外科人工智能比较研究:数据集、基础模型与医疗通用人工智能发展壁垒
A Comparative Study in Surgical AI: Datasets, Foundation Models, and Barriers to Med-AGI
March 28, 2026
作者: Kirill Skobelev, Eric Fithian, Yegor Baranovski, Jack Cook, Sandeep Angara, Shauna Otto, Zhuang-Fang Yi, John Zhu, Daniel A. Donoho, X. Y. Han, Neeraj Mainkar, Margaux Masson-Forsythe
cs.AI
摘要
近年来,人工智能(AI)模型在多项生物医学任务基准测试中已达到或超越人类专家水平,但在外科图像分析基准方面仍显滞后。由于外科手术需要整合多模态数据融合、人机交互及物理效应等多元任务,若能提升性能,通用型AI模型有望成为理想的手术协作工具。一方面,扩大模型架构规模与训练数据量的经典方法颇具吸引力——特别是考虑到全球每年产生数百万小时的手术视频数据。另一方面,为AI训练准备外科数据需要更高水平的专业支持,且基于此类数据的训练需消耗昂贵的计算资源。这些权衡因素使得现代AI能否助力外科实践、以及其助力程度存在不确定性。本文通过2026年最先进的AI方法进行手术器械检测的案例研究,探讨这一问题。我们证明,即便是拥有数十亿参数并经过广泛训练的视觉语言模型,在神经外科器械检测这一看似简单的任务中仍存在不足。此外,缩放实验表明,增加模型规模与训练时长仅能带来相关性能指标的边际改善。因此,我们的实验提示当前模型在外科应用场景中仍面临显著障碍。值得注意的是,部分障碍无法通过增加算力简单"缩放消除",且在不同模型架构中持续存在,这引发了对数据与标注可用性是否为唯一限制因素的质疑。
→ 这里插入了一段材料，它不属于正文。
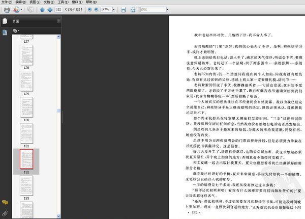Screen dimensions: 305x219
Task: Open the 文件 (File) menu
Action: pyautogui.click(x=6, y=3)
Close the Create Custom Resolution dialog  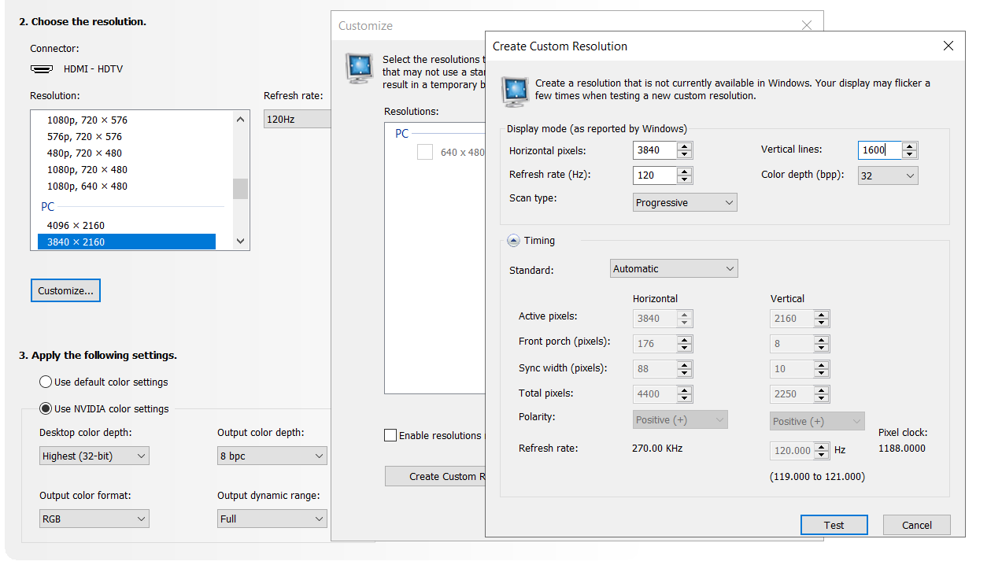(x=948, y=46)
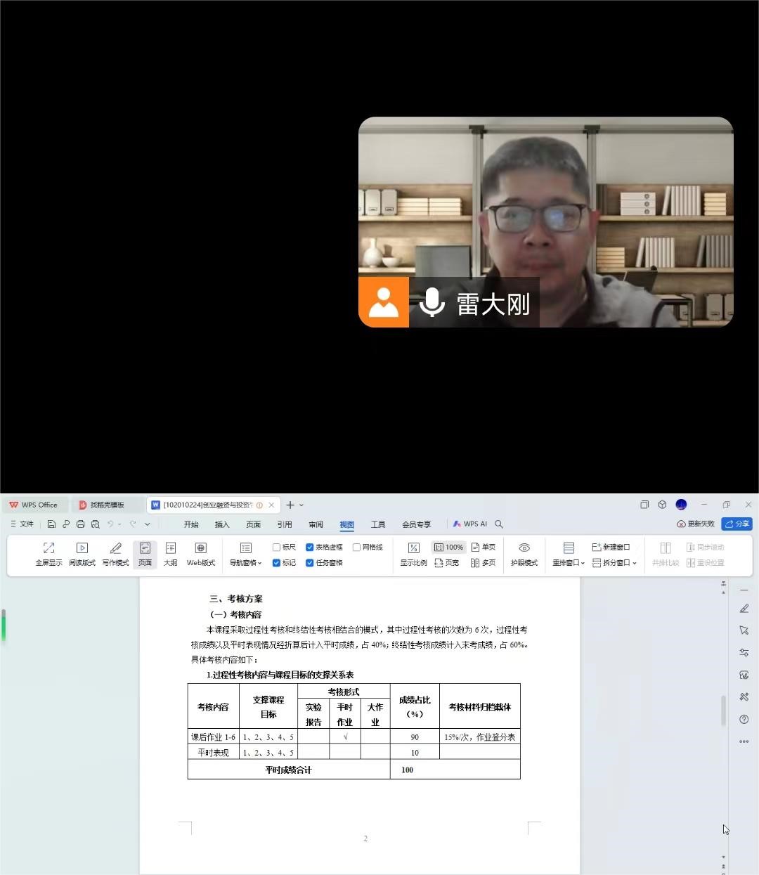This screenshot has width=759, height=875.
Task: Enable the 标尺 ruler checkbox
Action: pyautogui.click(x=276, y=547)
我们深入探讨了这些约束条件的主要成因,并提出了潜在解决方案。
English
Recent Artificial Intelligence (AI) models have matched or exceeded human experts in several benchmarks of biomedical task performance, but have lagged behind on surgical image-analysis benchmarks. Since surgery requires integrating disparate tasks -- including multimodal data integration, human interaction, and physical effects -- generally-capable AI models could be particularly attractive as a collaborative tool if performance could be improved. On the one hand, the canonical approach of scaling architecture size and training data is attractive, especially since there are millions of hours of surgical video data generated per year. On the other hand, preparing surgical data for AI training requires significantly higher levels of professional expertise, and training on that data requires expensive computational resources. These trade-offs paint an uncertain picture of whether and to-what-extent modern AI could aid surgical practice. In this paper, we explore this question through a case study of surgical tool detection using state-of-the-art AI methods available in 2026. We demonstrate that even with multi-billion parameter models and extensive training, current Vision Language Models fall short in the seemingly simple task of tool detection in neurosurgery. Additionally, we show scaling experiments indicating that increasing model size and training time only leads to diminishing improvements in relevant performance metrics. Thus, our experiments suggest that current models could still face significant obstacles in surgical use cases. Moreover, some obstacles cannot be simply ``scaled away'' with additional compute and persist across diverse model architectures, raising the question of whether data and label availability are the only limiting factors. We discuss the main contributors to these constraints and advance potential solutions.